97eme division (en bordure de l’avenue)
lundi 8 février 2016.
 

J’ai une pensée particulière pour Daniel FERY, la plus jeune victime, apprenti imprimeur...

En ce début 1962, j’étais moi même apprenti dans une imprimerie parisienne rue des Gobelins...

Par la suite, le nom de Daniel FERY fut donné à une importante imprimerie du groupe DEL DUCA.

Un collège de Limeil-Brévannes et une maison des jeunes portent son nom.

R. D.F.

Manifestation pour la paix en Algérie

L’affaire de la station de métro Charonne est une affaire de violence policière qui a eu lieu le 8 février 1962, dans la station de métro Charonne à Paris, à l’encontre de personnes manifestant contre l’OAS et la guerre d’Algérie.

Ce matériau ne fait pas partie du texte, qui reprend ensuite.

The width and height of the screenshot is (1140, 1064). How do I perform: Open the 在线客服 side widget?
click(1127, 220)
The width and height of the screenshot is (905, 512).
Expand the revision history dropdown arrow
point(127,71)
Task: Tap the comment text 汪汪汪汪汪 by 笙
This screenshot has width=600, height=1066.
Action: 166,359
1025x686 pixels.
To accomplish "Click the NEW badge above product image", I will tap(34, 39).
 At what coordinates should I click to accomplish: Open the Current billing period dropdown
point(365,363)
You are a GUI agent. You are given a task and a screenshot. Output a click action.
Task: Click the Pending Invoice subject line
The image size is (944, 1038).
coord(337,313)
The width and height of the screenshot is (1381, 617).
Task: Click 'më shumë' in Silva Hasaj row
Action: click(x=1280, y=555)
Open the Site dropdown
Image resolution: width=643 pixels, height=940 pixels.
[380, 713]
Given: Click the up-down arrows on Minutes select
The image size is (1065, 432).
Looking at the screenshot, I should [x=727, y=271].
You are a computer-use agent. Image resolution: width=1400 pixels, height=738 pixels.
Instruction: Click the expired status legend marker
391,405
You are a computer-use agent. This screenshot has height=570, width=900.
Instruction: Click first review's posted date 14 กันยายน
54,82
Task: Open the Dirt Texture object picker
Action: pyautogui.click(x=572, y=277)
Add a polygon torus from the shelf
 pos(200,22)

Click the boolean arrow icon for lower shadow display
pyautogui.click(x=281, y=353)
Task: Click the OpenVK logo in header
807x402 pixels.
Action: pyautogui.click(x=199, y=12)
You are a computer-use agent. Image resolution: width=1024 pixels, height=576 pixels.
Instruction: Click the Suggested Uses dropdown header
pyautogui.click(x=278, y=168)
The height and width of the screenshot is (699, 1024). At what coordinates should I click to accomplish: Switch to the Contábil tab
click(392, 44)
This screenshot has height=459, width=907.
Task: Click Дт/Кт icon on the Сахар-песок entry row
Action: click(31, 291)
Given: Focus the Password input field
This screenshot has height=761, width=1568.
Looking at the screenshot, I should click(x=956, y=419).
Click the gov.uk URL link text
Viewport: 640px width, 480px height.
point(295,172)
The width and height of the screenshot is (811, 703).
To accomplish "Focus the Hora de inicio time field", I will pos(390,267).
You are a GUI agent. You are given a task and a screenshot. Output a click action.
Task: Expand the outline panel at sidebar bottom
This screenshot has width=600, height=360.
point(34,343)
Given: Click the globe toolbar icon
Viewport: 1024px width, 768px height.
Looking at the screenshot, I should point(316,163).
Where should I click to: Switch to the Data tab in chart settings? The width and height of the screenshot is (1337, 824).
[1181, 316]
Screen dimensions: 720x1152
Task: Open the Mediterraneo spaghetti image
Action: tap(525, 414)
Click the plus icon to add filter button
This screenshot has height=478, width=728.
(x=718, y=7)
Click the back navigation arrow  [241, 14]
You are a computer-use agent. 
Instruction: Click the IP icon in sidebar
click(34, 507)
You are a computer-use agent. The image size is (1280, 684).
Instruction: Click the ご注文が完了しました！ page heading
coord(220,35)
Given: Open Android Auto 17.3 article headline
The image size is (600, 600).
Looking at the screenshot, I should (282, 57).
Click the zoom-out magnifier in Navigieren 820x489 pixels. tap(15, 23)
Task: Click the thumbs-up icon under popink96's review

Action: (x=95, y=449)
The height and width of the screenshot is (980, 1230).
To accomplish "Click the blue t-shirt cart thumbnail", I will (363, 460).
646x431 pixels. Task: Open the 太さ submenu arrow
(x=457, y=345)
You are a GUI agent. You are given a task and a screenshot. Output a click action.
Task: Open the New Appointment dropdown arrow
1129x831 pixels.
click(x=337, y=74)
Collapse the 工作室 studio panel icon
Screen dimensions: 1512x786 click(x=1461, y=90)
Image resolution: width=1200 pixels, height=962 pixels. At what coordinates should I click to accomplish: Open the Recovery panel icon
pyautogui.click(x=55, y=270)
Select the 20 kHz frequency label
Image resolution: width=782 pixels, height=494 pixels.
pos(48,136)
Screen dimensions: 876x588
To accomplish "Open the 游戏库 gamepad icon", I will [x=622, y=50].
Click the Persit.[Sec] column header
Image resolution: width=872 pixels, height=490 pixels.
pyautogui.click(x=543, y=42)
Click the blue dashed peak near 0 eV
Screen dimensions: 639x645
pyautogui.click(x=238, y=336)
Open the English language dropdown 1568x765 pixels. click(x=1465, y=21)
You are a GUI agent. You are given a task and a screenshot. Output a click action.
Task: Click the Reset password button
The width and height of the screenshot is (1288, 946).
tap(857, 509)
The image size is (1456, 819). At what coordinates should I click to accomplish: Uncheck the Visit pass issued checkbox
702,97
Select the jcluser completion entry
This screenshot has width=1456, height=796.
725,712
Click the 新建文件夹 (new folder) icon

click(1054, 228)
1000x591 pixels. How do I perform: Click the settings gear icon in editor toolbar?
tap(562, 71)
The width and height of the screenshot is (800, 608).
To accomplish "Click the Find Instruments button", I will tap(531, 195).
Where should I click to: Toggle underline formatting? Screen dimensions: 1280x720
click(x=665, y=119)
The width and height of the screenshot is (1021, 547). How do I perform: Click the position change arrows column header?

Étant donné le contexte des plus tendus et l’état d’urgence décrété en avril 1961 après le putsch d’Alger, la manifestation, initiée par le Parti communiste français et d’autres organisations de gauche, avait en effet été interdite, et le préfet de police de Paris, Maurice Papon, avait donné l’ordre de la réprimer, avec l’accord du ministre de l’Intérieur, Roger Frey, et du président de la République, Charles de Gaulle.

Parmi les manifestants qui essaient de se réfugier dans la bouche de la station de métro, huit personnes trouvent la mort, étouffées ou à cause de fractures du crâne, ainsi qu’une neuvième à l’hôpital, des suites de ses blessures.

Les victimes

Jean-Pierre Bernard, 30 ans, dessinateur

Fanny Dewerpe27, 31 ans, secrétaire

Daniel Féry, 16 ans, apprenti

Anne-Claude Godeau, 24 ans, employée PTT

Édouard Lemarchand, 41 ans, menuisier

Suzanne Martorell, 36 ans, employée à L’Humanité

Hippolyte Pina, 58 ans, maçon

Raymond Wintgens, 44 ans, typographe

Les 8 premiers reposent au Père Lachaise (97e division)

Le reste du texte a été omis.